After a few seconds of uncertainty, she placed her fingers on the trunk’s ledge and lifted.
She wasn’t sure what she’d been expecting. Between the BDSM toys in the next room and the nostalgic items in this one, she was left truly confused about the man who slept upstairs in his massive, aptly named king-sized bed.
What she did find was paper work.
Chloe let the chest lid drop gently against the wall. From what she could tell, there were around ten bundles in the trunk, each tied with leather strings or held tight with rubber bands. There were a few folders here and there as well, and what looked like a stack of holiday cards.
Now Chloe really did pause. She looked over her shoulder at the small office with its baseball relic, its lovingly framed picture of a brother and sister, and its children’s books. I’m trespassing.
This is Jason Alberich, she thought. This is the Warlock King. This right here.
It made little sense. The dichotomy of the sparse, lush décor of the mansion and the cold cruelty of the dungeon – compared with the odds and ends of this small room – was overwhelming.
Chloe reached in to
grab one of the folders that stood upright against one end of the chest. She opened it.
Inside were several slightly worn documents. There were a few medical records and what looked like… a certificate of adoption.

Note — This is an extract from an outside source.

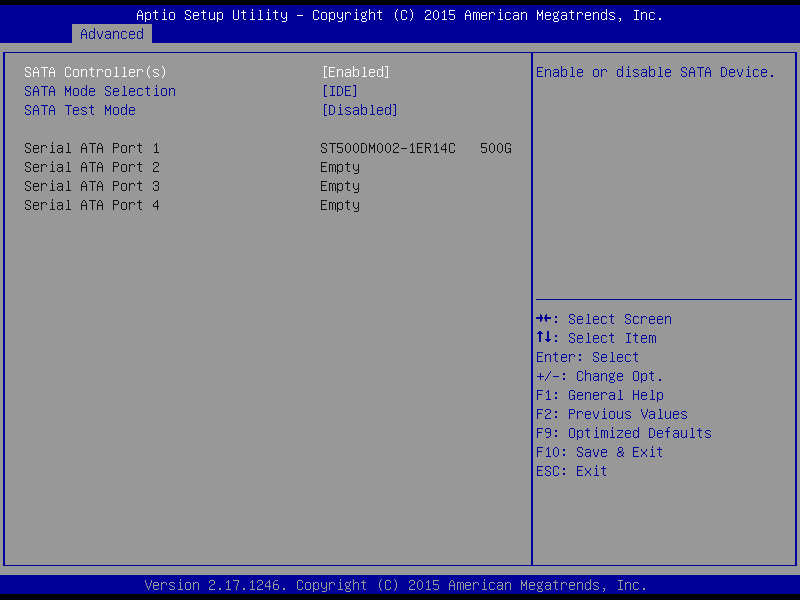
Task: Toggle the SATA Test Mode [Disabled] value
Action: tap(359, 110)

It was from Sacramento, California. Two names were inscribed on the document: Jason Alberich, and Lalura Chantelle.
As if mesmerized by what she was holding, Chloe gently placed the adoption certificate on top of the other papers in the chest and pulled out the medical records. They detailed injuries to an infant: a broken rib, contusions, and abrasions. The infant apparently suffered malnutrition, vitamin deficiencies, and dehydration. Doctor’s notes were scribbled and difficult to decipher, but Chloe could make out mention of abandonment.
She put the papers down and sifted through some others, careful not to disturb their order or tear or bend anything. Eventually, she’d more or less pieced together what they all meant.
The realization was profound.
Jason Alberich had been abandoned by his parents as a baby. He’d been found by some bystander, brought in to the hospital, and treated for a plethora of maladies that no child should ever suffer, especially by that tender, innocent age.
Years later, Lalura had adopted him. Perhaps she’d seen something in him or recognized something that others couldn’t. Maybe his magic had called out to her. There were a thousand possibilities. But in the end, Jason Alberich had gone from a home of hatred and neglect to one of celebrated wisdom and care. There was no greater witch than Lalura Chantelle.
Chloe again turned away from the contents of the chest. Her eyes skimmed over the books on the bookshelf. Now she knew who had given Jason the children’s books. She wondered whether those had been the first gifts Lalura had ever given him. Had she taught him to read, in fact?
She also knew who had given him the Yule and Halloween cards that were tucked away in the chest.
She knew why Jason had a softer side, if you could call it that. It was a side that might like baseball or building model rocket ships. And she knew why he had a harder side – one that might feel anger and resentment, or the desperate need to maintain absolute control.